We just want to know if x, y positive integers tell us x! > y!

Because x and y are positive integers, we may later find it helpful to imagine y = x + k for some integer k. For instance, if k = -1, then x!/y! = x. We'll just stow this away as an observation for later.

-------------------------------
What does statement A tell us?
-------------------------------

There exists some integers a, b such that the following are all true:
--> a < b
--> |x| < a
--> |y| < b

Because x and y are positive integers, |x| = x and |y| = y. We can re-imagine the above statements knowing this.
--> a < b
--> x < a
--> y < b

Note that we can't say much about how x compares to y. Suppose a and b are just huge numbers, and b = a + 1 (We can actually imagine b = a + ε for some arbitrarily small ε!) It's pretty clear we don't know a lot about x and y.

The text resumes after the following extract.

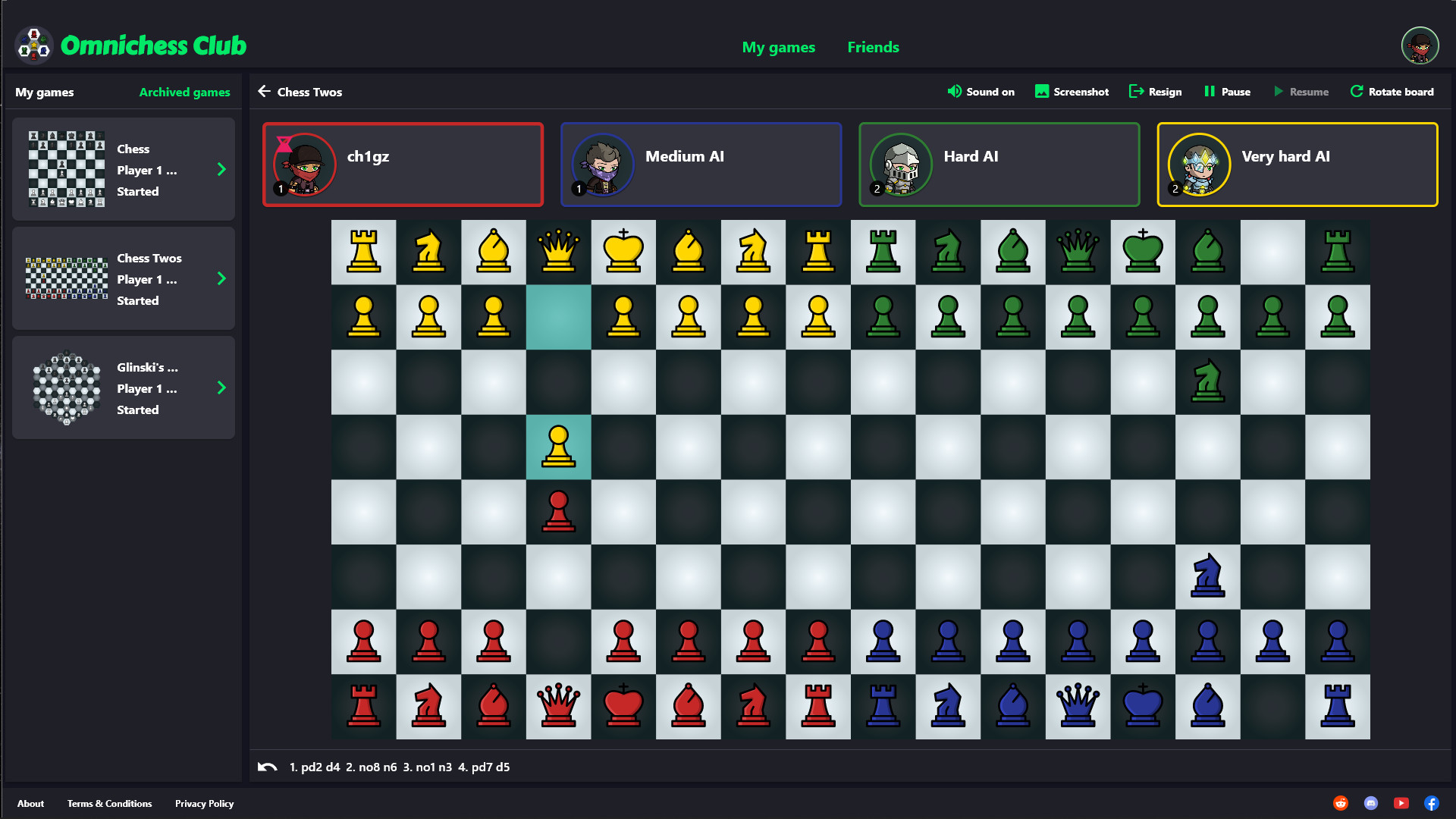The height and width of the screenshot is (819, 1456).
Task: Expand the Chess game entry
Action: (222, 169)
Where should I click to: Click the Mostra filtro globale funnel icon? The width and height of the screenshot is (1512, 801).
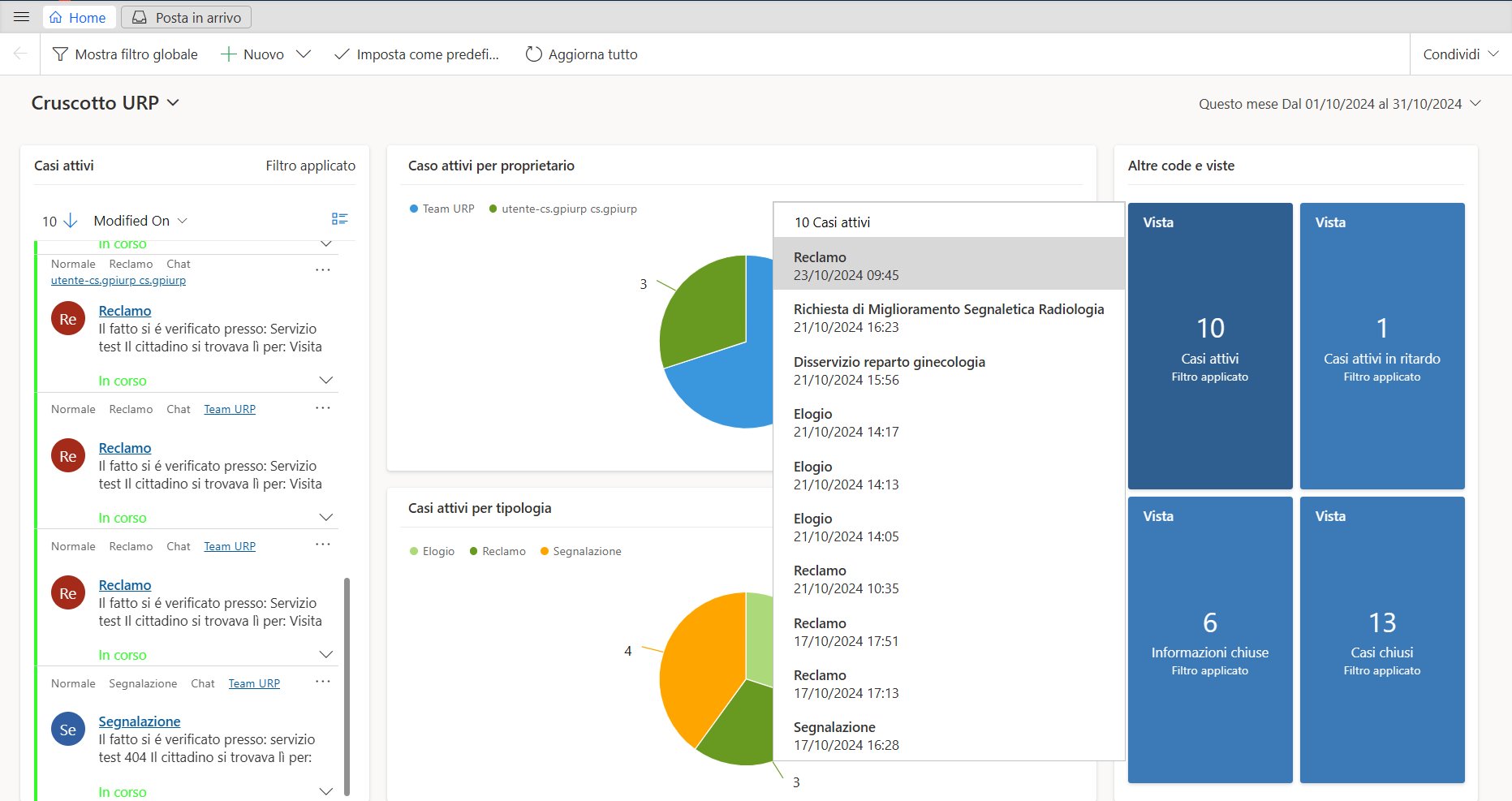(x=60, y=54)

So what does this tell us about x! as compared to y! ? Going back to the point I made a moment ago, not a lot! Let's simplify things a bit and assume a and b are really big numbers. Specifically, let's suppose a = 1,000,000 and b = 1,000,001 so we don't really have to think about them for a moment.

Let's pick our first example. Suppose x = 2 and y = 3.
--> First check against a and b; |2| < 1,000,000 and |3| < 1,000,0001, so we're good.
--> Is x! > y!? No. 2! = 2 and 3! = 3 * 2, so y! > x!.

Let's pick another example. Suppose x = 3 and y = 2. (These numbers are chosen on purpose.
--> A quick check against a and b shows we're okay.
--> And we already know 3! > 2!, so x! > y!.

Statement A is insufficient.


---------------------------------
What does B tell us?
---------------------------------

x is equidistant on the number line from 5 and y. This is equivalent to saying |x -5| = |x - y|

Note that we don't know where x and y lie in relation to 5. It could be true that 5 < x < y or that 5 > x > y. It could also be true that x = y = 5.

Let's try two concrete examples to drive this home.

Suppose x = 5 and y = 5. Then we can observe that x! = y!; so the statement of interest is false.

But what if x = 4 and y = 3? Then we can observe that x! > y!; and the statement of interest is true.

So Statement B is insufficient.

-------------------------------
What about both statements together?
-------------------------------

The fun thing about picking intuitively large numbers for a and b in the first part of the problem is that we can apply the same constraint to our most recent set of counterexamples.

x = 5, y = 5 still works in the sense that 5 < 1,000,000 and 5 < 1,000,0001. And here it's not true that x! > y!.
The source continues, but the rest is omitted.